• _Provided records_:
:::

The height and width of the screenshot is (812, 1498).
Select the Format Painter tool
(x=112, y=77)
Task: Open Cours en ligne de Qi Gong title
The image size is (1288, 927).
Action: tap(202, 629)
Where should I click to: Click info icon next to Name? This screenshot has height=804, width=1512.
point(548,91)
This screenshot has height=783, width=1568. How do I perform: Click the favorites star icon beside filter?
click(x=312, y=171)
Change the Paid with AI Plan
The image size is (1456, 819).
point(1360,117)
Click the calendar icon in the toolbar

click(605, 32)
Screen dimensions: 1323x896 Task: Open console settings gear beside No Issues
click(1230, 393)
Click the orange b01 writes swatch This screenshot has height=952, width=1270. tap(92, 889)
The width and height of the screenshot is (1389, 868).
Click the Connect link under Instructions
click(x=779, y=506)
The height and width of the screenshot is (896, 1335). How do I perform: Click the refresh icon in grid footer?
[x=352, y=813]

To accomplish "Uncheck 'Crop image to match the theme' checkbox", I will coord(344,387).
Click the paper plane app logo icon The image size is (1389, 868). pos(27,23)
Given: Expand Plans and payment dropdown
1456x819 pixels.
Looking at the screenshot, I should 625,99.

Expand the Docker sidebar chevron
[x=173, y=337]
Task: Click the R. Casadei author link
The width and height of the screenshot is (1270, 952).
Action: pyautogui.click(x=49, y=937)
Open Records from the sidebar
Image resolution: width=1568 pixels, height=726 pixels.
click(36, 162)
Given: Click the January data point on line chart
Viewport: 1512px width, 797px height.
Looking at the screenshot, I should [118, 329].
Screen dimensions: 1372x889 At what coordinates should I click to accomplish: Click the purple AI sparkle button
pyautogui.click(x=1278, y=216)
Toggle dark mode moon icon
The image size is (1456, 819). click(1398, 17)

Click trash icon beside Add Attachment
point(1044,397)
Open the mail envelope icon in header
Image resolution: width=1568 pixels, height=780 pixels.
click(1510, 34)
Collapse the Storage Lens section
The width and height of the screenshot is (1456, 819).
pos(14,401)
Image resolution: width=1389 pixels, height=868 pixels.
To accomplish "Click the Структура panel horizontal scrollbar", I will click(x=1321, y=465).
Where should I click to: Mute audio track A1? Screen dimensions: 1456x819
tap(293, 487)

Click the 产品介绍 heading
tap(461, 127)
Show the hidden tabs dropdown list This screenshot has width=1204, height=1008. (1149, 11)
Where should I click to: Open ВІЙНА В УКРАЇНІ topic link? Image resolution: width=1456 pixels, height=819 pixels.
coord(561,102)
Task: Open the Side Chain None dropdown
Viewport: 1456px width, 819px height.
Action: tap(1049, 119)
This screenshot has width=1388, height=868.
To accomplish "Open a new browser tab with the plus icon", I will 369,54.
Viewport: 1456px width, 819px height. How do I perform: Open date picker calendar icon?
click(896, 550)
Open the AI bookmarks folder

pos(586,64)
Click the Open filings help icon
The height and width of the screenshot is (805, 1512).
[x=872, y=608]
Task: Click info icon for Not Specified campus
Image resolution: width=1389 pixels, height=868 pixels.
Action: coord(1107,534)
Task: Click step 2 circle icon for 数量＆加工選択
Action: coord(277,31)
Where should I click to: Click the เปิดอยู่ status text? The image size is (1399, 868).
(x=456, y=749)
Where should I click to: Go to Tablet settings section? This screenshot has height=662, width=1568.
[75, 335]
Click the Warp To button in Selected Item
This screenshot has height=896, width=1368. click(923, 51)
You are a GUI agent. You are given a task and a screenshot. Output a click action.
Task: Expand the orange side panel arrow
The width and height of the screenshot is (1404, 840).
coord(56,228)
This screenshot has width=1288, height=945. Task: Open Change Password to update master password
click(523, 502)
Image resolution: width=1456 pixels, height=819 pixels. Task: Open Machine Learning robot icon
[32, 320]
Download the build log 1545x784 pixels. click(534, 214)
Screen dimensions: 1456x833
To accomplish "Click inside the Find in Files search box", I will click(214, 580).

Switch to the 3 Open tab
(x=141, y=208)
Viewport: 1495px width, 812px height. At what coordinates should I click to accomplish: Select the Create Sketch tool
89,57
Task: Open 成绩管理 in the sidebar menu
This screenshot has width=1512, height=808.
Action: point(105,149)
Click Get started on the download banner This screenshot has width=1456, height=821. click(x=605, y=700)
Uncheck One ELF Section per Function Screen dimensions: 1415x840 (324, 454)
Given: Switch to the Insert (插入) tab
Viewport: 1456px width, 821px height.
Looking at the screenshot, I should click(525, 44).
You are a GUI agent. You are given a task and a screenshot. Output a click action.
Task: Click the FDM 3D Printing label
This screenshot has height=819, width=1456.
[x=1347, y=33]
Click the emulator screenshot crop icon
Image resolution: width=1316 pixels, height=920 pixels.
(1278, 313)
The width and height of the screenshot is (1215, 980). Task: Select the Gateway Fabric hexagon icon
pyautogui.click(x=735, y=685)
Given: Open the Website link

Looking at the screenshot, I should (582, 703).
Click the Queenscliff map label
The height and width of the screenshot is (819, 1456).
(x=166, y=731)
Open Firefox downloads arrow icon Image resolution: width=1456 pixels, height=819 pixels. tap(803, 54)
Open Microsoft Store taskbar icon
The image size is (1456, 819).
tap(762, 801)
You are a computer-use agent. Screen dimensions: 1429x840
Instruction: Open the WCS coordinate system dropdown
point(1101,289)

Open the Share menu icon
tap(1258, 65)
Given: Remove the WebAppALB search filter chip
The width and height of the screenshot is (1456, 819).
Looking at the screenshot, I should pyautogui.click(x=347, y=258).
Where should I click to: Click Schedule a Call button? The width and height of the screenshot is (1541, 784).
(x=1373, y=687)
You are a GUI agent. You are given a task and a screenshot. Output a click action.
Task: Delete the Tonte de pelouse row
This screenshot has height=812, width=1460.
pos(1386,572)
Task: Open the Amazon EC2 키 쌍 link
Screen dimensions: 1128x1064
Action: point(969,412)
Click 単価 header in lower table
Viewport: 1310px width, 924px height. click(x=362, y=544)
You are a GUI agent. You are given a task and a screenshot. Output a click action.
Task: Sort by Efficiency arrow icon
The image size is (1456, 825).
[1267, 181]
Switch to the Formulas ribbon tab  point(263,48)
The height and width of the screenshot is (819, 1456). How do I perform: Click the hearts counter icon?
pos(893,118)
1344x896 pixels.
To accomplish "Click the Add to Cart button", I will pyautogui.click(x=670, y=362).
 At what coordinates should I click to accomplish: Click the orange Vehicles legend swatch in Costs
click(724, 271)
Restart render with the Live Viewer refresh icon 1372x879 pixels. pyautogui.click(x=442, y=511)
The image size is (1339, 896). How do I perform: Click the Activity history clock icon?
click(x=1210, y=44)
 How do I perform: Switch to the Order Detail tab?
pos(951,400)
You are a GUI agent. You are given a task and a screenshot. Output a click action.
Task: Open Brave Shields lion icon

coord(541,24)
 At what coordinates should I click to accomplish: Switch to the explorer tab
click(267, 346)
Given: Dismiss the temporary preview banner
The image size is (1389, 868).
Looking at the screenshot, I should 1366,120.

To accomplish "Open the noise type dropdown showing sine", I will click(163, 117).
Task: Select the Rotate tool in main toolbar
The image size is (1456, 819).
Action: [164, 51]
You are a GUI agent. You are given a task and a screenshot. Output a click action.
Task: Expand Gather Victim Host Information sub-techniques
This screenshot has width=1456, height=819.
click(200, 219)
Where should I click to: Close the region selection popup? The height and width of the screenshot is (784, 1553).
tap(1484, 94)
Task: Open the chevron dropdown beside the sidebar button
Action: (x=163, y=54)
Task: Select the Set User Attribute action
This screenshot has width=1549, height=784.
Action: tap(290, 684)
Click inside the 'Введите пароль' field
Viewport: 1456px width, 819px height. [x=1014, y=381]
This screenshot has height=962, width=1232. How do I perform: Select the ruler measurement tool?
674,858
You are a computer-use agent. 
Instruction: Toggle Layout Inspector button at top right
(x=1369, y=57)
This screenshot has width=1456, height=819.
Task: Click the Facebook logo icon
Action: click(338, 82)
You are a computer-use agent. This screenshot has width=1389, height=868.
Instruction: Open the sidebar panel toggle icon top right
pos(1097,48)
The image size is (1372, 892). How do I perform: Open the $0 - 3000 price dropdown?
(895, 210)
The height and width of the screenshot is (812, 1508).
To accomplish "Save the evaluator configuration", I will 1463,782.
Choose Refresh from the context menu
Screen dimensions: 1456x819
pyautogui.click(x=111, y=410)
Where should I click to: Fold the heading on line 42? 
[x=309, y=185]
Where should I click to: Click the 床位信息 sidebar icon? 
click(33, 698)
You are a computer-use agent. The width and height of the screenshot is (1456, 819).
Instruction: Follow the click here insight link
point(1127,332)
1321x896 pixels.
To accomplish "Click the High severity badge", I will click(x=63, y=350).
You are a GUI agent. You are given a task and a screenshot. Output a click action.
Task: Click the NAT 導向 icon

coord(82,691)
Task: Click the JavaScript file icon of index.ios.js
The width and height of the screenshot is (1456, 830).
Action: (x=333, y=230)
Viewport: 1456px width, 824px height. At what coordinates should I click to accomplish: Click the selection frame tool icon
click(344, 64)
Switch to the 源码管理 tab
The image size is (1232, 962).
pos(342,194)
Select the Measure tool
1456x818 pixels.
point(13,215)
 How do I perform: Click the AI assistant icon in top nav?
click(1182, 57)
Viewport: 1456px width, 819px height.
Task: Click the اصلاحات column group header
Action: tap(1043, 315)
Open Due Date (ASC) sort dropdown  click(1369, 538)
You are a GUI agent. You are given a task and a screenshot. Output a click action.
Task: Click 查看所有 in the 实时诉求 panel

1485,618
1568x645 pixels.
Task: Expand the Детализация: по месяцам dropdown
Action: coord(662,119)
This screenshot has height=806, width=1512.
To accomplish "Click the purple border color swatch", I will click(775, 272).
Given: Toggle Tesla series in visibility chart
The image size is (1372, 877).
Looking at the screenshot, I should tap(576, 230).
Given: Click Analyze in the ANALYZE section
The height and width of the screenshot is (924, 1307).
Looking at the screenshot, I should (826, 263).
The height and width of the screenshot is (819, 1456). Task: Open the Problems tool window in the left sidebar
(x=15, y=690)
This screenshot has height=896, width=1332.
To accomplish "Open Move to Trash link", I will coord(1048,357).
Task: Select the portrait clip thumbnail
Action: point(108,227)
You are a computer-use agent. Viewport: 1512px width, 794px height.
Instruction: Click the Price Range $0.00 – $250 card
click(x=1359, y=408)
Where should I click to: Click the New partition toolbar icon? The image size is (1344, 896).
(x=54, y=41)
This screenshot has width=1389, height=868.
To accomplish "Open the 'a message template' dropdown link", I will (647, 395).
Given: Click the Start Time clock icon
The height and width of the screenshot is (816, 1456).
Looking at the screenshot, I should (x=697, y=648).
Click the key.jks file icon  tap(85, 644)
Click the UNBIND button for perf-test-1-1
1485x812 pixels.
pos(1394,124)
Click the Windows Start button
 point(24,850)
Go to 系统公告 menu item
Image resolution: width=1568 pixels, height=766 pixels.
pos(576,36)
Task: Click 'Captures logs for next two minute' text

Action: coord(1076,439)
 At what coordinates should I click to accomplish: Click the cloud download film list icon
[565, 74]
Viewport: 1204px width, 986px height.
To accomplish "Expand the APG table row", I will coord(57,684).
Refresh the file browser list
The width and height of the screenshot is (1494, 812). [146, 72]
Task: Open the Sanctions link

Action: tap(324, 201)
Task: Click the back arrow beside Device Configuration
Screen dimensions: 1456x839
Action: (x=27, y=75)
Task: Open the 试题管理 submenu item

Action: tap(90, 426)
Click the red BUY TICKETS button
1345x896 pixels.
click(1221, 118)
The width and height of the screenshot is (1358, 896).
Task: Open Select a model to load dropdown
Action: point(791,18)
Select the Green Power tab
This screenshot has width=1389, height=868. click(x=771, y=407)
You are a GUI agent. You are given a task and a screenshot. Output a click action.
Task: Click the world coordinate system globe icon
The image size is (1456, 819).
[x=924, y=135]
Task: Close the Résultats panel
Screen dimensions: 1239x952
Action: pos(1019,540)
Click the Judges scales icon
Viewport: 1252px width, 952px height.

:::

• _About this task_: Among the lines above, find those carrying the word "banner" and copy them out.

• _Answer to this exercise_:
Click Get started on the download banner This screenshot has width=1456, height=821. click(x=605, y=700)
Given: Dismiss the temporary preview banner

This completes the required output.